> [SUPPLIED INFORMATION]:
# # # #
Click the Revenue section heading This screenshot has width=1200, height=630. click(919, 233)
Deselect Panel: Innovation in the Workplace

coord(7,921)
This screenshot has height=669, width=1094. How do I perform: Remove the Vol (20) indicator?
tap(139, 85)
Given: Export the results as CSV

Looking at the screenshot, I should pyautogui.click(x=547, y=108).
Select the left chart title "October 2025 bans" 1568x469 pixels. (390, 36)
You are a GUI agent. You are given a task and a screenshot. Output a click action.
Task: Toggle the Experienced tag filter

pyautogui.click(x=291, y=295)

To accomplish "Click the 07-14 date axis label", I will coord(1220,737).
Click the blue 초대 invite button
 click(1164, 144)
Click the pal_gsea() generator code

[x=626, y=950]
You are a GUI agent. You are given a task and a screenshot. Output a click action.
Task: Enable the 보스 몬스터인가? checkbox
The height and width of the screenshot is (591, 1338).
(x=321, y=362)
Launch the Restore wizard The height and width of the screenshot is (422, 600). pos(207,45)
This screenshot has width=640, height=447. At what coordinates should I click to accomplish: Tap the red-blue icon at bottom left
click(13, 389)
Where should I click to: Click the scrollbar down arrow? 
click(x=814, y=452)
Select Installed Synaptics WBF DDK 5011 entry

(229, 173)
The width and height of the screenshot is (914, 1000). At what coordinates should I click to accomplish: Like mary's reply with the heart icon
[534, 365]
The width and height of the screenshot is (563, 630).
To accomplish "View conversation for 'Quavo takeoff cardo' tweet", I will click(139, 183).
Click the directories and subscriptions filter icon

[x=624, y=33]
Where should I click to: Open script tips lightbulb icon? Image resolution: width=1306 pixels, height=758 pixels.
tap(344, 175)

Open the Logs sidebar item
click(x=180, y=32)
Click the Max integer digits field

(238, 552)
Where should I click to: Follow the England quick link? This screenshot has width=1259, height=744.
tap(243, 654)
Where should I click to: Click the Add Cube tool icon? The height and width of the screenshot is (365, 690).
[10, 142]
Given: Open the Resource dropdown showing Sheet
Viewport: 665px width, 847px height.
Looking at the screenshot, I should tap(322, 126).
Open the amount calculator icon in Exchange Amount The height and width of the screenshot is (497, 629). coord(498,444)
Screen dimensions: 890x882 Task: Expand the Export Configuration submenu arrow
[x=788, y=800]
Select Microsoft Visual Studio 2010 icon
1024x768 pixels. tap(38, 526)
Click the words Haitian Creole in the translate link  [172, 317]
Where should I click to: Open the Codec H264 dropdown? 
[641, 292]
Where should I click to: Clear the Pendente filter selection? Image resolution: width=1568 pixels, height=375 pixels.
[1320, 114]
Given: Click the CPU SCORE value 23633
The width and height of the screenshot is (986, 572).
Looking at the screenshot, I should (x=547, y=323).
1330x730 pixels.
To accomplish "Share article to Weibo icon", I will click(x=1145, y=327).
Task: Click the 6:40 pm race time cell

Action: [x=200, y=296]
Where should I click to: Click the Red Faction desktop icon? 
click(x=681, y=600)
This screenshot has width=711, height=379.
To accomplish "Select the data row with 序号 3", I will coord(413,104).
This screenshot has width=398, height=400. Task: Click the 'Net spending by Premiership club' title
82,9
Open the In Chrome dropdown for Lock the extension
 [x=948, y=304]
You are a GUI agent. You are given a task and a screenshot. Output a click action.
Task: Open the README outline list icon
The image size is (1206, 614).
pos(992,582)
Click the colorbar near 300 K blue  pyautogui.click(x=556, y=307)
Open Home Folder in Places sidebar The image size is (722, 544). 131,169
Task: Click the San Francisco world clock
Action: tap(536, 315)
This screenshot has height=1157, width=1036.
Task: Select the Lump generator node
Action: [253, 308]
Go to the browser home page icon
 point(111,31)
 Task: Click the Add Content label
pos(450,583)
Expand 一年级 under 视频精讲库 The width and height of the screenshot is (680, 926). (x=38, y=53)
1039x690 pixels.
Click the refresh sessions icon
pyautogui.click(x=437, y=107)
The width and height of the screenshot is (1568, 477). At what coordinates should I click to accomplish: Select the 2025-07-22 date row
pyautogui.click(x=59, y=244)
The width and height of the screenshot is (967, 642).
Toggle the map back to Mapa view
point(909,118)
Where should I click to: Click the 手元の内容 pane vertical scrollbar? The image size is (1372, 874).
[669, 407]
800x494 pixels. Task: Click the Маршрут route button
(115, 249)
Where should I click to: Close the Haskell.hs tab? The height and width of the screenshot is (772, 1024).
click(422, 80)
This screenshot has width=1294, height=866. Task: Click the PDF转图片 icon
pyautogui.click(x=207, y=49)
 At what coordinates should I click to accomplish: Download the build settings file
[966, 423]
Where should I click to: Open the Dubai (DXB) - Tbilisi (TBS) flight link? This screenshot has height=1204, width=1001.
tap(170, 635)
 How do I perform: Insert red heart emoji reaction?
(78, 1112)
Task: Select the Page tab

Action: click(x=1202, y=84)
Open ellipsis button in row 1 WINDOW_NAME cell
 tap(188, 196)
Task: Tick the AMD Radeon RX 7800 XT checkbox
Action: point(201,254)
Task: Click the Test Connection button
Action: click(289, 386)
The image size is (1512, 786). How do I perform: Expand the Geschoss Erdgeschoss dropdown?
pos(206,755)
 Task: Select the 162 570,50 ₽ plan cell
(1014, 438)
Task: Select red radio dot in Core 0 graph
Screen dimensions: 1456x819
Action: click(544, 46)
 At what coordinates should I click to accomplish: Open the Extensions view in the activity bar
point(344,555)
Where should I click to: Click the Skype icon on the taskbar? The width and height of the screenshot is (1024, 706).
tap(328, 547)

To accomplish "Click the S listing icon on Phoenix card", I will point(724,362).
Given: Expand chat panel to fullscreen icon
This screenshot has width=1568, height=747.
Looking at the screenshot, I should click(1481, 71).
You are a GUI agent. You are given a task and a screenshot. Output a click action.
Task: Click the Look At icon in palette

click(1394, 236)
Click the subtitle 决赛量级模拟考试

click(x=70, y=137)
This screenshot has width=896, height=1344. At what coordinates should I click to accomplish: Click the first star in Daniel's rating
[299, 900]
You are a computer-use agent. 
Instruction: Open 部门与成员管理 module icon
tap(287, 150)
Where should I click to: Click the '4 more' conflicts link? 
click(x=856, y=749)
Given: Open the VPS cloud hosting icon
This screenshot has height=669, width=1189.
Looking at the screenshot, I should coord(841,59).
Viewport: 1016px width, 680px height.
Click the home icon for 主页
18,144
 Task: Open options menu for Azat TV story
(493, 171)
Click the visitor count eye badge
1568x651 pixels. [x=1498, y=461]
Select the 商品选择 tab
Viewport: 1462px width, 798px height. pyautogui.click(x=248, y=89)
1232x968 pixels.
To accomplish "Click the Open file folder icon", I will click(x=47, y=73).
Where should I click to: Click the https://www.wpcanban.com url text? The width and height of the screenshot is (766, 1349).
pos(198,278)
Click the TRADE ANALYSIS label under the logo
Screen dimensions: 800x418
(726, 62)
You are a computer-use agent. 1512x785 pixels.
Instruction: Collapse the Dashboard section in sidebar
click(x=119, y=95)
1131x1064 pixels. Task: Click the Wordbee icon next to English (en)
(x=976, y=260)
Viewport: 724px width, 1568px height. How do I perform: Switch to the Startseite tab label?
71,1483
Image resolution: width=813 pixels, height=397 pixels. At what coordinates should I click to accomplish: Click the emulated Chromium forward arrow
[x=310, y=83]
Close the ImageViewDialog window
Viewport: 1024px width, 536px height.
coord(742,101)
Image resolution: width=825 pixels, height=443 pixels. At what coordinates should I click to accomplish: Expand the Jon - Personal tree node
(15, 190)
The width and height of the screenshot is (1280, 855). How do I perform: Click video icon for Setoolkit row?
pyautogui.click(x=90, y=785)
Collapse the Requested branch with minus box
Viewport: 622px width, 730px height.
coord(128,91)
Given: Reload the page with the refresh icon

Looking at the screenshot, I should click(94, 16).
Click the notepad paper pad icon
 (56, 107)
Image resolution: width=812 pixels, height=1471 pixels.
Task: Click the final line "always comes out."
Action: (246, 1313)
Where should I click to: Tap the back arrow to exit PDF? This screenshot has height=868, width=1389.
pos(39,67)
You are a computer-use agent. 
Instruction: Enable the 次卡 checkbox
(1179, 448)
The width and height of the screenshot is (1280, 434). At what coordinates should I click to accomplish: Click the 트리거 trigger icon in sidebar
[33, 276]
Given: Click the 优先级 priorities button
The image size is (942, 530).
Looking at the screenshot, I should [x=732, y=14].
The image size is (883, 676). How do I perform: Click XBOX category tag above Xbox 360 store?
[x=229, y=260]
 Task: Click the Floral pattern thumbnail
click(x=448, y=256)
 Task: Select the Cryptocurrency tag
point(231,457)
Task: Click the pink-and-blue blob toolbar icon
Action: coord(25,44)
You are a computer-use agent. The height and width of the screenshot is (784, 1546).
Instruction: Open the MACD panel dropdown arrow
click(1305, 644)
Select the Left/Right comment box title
# # # #
> [WHAT THE TASK REQUIRES]:
Extract and repeat unchanged the part of the data that opens with the line containing "This screenshot has width=640, height=447." and closes with the line containing "click(13, 389)", both of those lines included.

> [TASK OUTPUT]:
This screenshot has width=640, height=447. At what coordinates should I click to accomplish: Tap the red-blue icon at bottom left
click(13, 389)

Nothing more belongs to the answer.